3. Most doctors can’t correctly diagnose the ailments that kill the most Tanzanians
Lest you think Tanzania’s challenges with basic services were limited to education, here’s an eye-opening statistic on health services, from the same World Bank study cited above. Researchers presented clinicians with hypothetical patients, suffering from a variety of symptoms that commonly afflict Tanzanians, and tested whether they could offer a correct diagnosis.
Shockingly, only 27 percent of doctors could correctly diagnosis malaria with anemia, and 29 percent could correctly diagnose diarrhea with severe dehydration — two leading causes of death for Tanzanians.
4. Nevertheless, Tanzania’s economic growth record has been fairly strong
In some cases, Tanzania’s new statistics law is futile. For instance, lots of interesting data on Tanzania is collected from outer space. Recent research using NASA’s “Night Lights” shows that increases in luminosity viewed from space correlate pretty well with economic growth. Researchers can use the night lights to validate official national accounts data, and in the case of Tanzania, the two seem to roughly agree (see Figure 6b here).
Officially, Tanzania has been growing at a healthy 7 percent for the past decade, and Tanzania’s ruling party, Chama Cha Mapinduzi (CCM), is eager to run on that track record. It seems the party has nothing to fear from independent data collection — though there’s not much the party leaders could do about it anyway.
5. And most Tanzanians are satisfied with their democracy
A majority of Tanzanians support democracy over authoritarian rule, and more than two-thirds consider Tanzania to be a democracy and say they’re satisfied with its performance — even if it may soon be a crime to report that fact.
This finding comes from the Afrobarometer survey run by REPOA in Tanzania, a think tank with a fairly collaborative relationship with the government. Suffice it to say that if the new statistics bill indeed becomes law, selective enforcement is almost guaranteed.

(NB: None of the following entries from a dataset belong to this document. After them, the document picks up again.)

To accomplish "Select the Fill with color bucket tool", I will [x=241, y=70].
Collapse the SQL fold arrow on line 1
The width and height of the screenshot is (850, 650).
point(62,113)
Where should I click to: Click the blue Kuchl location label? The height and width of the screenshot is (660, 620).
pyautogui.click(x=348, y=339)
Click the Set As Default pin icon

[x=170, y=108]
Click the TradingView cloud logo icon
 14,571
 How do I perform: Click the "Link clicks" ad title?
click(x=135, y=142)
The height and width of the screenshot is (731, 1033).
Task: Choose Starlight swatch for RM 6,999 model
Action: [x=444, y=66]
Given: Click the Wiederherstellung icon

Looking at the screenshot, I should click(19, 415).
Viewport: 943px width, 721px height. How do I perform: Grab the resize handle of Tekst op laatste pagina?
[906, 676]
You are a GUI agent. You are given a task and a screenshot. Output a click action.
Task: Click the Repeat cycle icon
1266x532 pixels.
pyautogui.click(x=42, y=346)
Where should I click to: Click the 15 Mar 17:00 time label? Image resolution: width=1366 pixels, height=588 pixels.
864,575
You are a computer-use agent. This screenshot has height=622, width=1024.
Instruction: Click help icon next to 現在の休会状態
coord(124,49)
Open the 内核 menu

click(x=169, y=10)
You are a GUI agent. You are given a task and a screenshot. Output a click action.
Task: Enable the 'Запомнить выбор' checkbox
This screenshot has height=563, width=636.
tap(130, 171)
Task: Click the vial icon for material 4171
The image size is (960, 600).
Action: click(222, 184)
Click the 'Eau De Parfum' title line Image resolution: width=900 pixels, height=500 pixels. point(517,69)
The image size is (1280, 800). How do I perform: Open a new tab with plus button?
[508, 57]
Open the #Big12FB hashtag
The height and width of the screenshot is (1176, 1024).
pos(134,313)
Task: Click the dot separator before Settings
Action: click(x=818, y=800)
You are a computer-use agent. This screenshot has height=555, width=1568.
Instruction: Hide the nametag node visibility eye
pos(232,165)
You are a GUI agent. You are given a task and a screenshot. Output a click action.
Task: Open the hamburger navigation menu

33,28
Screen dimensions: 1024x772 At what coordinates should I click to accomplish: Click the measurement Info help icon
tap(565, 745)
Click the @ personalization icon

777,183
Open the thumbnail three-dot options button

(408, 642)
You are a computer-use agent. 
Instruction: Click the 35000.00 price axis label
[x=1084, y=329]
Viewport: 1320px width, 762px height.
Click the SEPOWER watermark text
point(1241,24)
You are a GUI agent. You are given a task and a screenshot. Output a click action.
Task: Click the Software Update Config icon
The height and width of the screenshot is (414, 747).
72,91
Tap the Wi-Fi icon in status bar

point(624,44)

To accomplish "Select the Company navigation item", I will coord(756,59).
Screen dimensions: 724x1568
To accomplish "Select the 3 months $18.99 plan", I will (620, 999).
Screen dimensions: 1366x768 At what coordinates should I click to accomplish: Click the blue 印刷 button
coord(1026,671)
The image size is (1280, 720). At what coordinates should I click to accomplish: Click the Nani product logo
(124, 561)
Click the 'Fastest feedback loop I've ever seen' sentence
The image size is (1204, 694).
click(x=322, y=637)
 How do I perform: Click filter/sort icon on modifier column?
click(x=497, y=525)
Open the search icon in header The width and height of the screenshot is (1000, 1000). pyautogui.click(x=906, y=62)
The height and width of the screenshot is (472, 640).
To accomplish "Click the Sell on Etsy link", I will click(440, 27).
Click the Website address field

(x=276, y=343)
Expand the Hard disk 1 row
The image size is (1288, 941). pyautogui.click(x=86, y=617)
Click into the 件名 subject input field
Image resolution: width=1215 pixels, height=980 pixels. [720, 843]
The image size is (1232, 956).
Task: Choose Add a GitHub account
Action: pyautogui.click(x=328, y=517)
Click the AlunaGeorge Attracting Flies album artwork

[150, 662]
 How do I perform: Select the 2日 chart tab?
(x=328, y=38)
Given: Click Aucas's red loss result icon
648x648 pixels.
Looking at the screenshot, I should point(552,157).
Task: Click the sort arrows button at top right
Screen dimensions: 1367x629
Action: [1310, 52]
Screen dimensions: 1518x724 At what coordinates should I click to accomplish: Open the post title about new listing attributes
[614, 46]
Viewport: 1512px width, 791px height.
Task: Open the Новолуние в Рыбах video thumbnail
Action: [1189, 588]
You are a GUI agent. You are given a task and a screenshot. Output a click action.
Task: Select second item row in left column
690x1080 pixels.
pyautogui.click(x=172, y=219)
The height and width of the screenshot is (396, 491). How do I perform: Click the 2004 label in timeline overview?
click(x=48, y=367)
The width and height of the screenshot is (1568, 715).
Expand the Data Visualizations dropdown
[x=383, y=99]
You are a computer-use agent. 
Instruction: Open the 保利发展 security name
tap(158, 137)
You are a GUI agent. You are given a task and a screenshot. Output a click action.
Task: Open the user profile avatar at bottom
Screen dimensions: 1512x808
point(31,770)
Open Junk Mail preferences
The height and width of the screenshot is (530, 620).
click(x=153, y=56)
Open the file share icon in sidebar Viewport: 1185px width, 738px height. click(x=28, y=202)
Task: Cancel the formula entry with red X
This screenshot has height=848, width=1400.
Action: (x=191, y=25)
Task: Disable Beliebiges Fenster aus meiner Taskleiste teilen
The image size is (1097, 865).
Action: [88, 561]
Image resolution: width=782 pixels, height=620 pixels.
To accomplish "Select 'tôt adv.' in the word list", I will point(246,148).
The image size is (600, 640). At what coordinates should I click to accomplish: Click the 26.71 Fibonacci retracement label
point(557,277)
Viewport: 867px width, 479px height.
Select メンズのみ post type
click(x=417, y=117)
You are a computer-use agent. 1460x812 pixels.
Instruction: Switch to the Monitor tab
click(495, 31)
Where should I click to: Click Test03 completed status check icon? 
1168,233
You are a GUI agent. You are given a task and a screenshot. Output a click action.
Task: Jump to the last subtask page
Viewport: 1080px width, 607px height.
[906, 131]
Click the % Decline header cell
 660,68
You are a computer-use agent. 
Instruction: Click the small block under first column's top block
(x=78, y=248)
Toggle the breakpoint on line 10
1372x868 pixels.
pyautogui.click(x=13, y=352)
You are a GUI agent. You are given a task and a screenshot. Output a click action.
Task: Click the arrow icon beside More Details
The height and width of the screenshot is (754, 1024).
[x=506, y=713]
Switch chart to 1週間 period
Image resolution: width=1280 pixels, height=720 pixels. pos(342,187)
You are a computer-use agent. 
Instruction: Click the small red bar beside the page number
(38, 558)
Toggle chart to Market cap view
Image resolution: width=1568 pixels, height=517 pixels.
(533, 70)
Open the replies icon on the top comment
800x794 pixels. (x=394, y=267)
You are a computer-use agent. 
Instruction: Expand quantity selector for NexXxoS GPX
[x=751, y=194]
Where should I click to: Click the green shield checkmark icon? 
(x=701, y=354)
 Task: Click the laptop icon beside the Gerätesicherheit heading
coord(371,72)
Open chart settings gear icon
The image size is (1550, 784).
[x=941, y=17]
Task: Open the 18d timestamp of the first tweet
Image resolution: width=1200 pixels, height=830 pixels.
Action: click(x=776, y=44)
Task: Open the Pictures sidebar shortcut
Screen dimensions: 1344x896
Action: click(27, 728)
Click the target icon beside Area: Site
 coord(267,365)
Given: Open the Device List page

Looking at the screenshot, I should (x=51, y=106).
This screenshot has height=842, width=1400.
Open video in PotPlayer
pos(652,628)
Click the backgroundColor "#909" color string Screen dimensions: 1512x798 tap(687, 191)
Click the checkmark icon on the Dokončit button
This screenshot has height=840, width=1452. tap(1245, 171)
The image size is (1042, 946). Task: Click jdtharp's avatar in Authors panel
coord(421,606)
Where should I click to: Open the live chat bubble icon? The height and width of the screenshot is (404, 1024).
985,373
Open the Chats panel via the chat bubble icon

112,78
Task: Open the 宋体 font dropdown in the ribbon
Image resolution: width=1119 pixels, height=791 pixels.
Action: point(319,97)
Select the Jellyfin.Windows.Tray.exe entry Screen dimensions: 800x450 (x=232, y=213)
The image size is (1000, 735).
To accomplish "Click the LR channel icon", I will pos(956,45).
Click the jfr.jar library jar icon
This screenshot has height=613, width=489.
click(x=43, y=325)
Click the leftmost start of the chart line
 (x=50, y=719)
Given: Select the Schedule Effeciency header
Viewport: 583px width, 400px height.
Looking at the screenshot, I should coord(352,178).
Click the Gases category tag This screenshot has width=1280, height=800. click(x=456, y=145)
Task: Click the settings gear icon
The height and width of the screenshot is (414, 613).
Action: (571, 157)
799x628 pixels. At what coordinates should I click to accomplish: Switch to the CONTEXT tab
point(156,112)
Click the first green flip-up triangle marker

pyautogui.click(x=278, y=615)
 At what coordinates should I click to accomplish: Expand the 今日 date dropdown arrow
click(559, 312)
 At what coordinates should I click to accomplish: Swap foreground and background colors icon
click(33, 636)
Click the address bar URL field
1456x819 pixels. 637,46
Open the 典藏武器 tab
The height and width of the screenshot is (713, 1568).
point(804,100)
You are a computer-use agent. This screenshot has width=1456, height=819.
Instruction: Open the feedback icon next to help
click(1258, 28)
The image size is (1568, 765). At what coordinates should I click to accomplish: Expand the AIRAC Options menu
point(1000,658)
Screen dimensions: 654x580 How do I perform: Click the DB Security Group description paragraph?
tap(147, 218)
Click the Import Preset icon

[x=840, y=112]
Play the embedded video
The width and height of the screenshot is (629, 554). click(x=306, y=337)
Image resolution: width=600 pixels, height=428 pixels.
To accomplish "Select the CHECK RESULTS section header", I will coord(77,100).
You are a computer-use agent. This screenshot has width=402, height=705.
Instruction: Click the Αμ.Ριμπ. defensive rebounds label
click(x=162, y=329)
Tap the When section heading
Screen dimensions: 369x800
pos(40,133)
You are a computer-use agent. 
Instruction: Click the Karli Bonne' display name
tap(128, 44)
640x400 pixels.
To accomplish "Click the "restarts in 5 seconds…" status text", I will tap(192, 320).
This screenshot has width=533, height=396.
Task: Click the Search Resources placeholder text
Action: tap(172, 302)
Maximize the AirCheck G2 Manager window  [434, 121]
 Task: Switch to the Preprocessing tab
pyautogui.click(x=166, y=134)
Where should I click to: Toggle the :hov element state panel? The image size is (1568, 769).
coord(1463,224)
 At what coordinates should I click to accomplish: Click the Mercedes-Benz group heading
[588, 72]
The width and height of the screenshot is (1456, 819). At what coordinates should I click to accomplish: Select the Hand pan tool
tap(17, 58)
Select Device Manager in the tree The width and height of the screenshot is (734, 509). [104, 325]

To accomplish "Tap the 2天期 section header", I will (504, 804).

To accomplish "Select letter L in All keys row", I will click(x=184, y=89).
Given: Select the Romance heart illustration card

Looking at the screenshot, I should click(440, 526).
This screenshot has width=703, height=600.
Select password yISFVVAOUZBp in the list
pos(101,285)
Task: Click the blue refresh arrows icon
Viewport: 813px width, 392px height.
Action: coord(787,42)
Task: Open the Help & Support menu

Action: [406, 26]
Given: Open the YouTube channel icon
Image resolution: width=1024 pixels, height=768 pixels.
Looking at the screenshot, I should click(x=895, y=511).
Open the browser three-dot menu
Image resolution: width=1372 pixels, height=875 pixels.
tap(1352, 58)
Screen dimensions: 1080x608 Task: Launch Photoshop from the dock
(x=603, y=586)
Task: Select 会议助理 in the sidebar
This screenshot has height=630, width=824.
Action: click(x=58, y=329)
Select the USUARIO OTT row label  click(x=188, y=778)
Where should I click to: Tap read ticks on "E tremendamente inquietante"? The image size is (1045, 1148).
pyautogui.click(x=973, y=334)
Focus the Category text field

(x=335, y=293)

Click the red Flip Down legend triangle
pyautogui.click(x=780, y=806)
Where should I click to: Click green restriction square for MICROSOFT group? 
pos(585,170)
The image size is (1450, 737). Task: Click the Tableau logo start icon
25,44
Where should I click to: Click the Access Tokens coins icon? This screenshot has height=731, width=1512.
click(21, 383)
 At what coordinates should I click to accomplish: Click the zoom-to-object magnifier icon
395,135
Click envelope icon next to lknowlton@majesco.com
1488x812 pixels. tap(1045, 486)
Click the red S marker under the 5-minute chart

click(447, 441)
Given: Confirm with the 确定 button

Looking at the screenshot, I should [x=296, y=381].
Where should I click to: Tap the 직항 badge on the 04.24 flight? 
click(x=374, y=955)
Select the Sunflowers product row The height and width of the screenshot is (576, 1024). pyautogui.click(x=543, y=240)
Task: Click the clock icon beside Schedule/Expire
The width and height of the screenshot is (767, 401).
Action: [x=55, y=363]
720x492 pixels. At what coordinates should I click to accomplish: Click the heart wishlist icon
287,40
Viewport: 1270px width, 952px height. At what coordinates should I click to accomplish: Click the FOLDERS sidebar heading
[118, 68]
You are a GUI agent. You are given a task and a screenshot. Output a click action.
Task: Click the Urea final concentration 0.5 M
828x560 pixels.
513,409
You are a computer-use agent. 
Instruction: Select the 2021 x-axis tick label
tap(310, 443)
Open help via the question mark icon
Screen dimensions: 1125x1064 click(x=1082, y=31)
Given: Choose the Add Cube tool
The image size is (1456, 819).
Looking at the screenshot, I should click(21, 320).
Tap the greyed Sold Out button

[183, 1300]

The foreign aid donors who finance much of the independent data on Tanzania’s development are beyond the reach of this new crackdown — but the Tanzanian researchers, journalists, and activists who are pioneering a more open, evidence-based policy conversation may not be so lucky.
As the saying goes, “you are entitled to your own opinion; you are not entitled to your own facts.” Tanzania’s parliament seems to have embraced the message, but missed the point.